According to the United Nations Department of Economic and Social Affairs reports, there were an estimated 2 710 000 people living in urban areas in 2014.

The global body projects the urban population to grow to 12 437 000 by the year 2050—making it one of the fastest urbanising countries in the world.

This points to diminishing land holding and low likelihood for low-income residents in overcrowded urban locations to own toilets.

In an interview, Minister of Health Atupele Muluzi, explained: “Today we live ever more urban lives and our cities, towns and villages are significantly more congested.  This means that the risks of defaecating in the open are significantly higher, simply because of population pressure.”

Unfortunately, urban populations are silently left behind in the push to ensure every home owns and uses a hygienic latrine in line with the community-led total sanitation (CLTS) policy Malawi adopted in 2008. Government embraced the policy to reduce the burden of cholera and other hygiene-related diseases that represent slightly over half of patients treated in health facilities countrywide.

According to Muluzi, the national taskforce has certified only 69 out 263 traditional authorities (T/As) to be free from open defaecation.

“In fact, Balaka District was the first to be awarded the open defaecation-free [ODF] status in November 2017. Thirty one percent of villages still need to meet the required standards,” he explains.

Muluzi described the ODF status as important standard as it provides a level of confidence for both residents and government that communities are serious about eradicating the conduct which fuels the spread of cholera and other diarrhoeal infections.

For the health minister, the country faces a simple challenge.

“As long as all Malawians own and use toilets, diseases such as cholera will be history,” he says.

But Afiki, personifying the dilemmas of Malawians in slums and high-density settlements dominated by -income earners, says she cannot afford land, bricks, cement and other necessary materials for a decent latrine.

The woman acquired the house at K400 000 in 2013, thanks to her nephew who works in South Africa.

“There was no toilet when he bought it,” she says. “With little money, I find it hard to build one.
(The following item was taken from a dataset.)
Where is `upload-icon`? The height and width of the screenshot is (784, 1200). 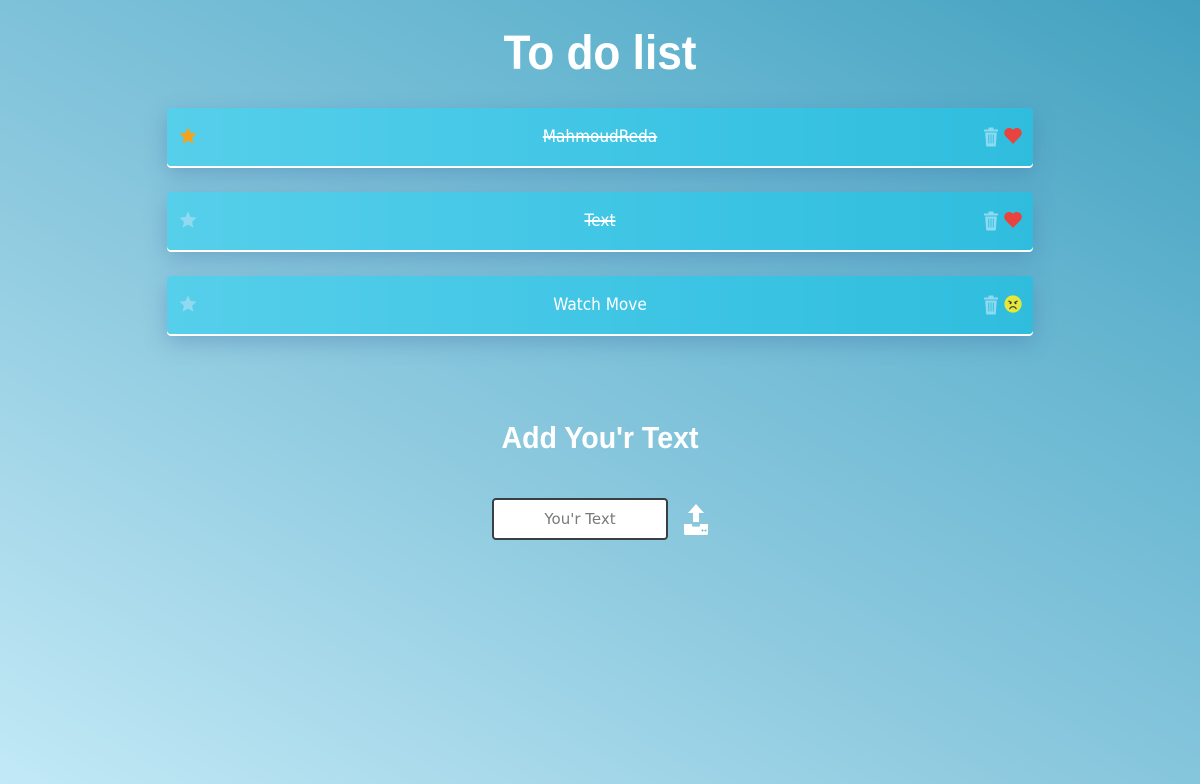
upload-icon is located at coordinates (696, 519).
Of course, we dug a pit and covered it with a cement slab, but I am struggling to complete it,” she says.

The country rues missing its target to eliminate open defaecation in rural areas by 2015.

But a spate of cholera in Kasungu town and the capital, Lilongwe, confirms achieving total sanitation is not just an agenda for rural communities where the majority of Malawians live.
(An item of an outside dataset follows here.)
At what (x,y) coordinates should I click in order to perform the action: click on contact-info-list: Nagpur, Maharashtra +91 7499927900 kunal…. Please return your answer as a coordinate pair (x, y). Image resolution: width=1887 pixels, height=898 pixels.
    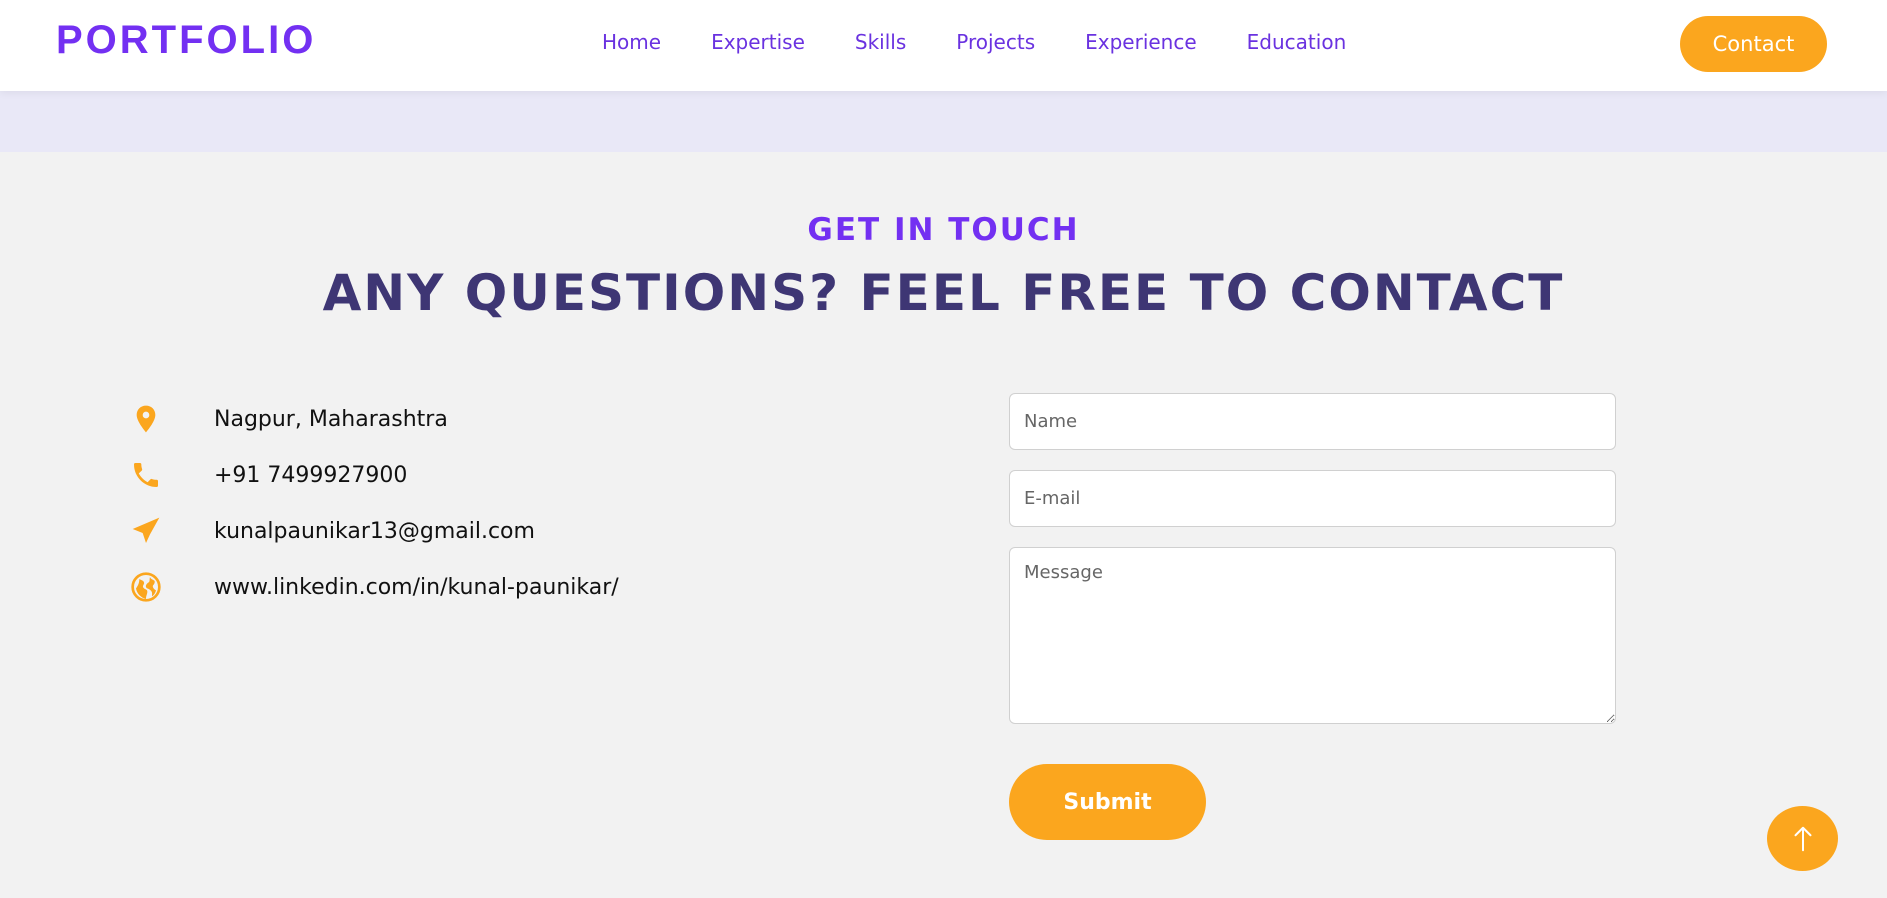
    Looking at the image, I should click on (374, 503).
Cholera has hit 20 people in Lilongwe, exposing a breakdown in sanitation in the city where numerous households in clustered locations share toilets due to land shortages.

According to Hygiene Village Project executive director Roy Khonyongwa, numerous challenges, especially failure to empower communities to embrace the desired change, has slowed down the campaign against defaecating in the open.

He explains: “We weren’t empowering communities to be active in constructing their own toilets. Besides, communities did not have a sense of ownership for the sanitation facilities. When communal taps, boreholes and toilets broke down, they would wait for their benefactors to fix them,” he says.

However, Khonyongwa commends government and nongovernmental organisations for empowering traditional leaders to rally their subjects to stop defaecating in the open and construct toilets.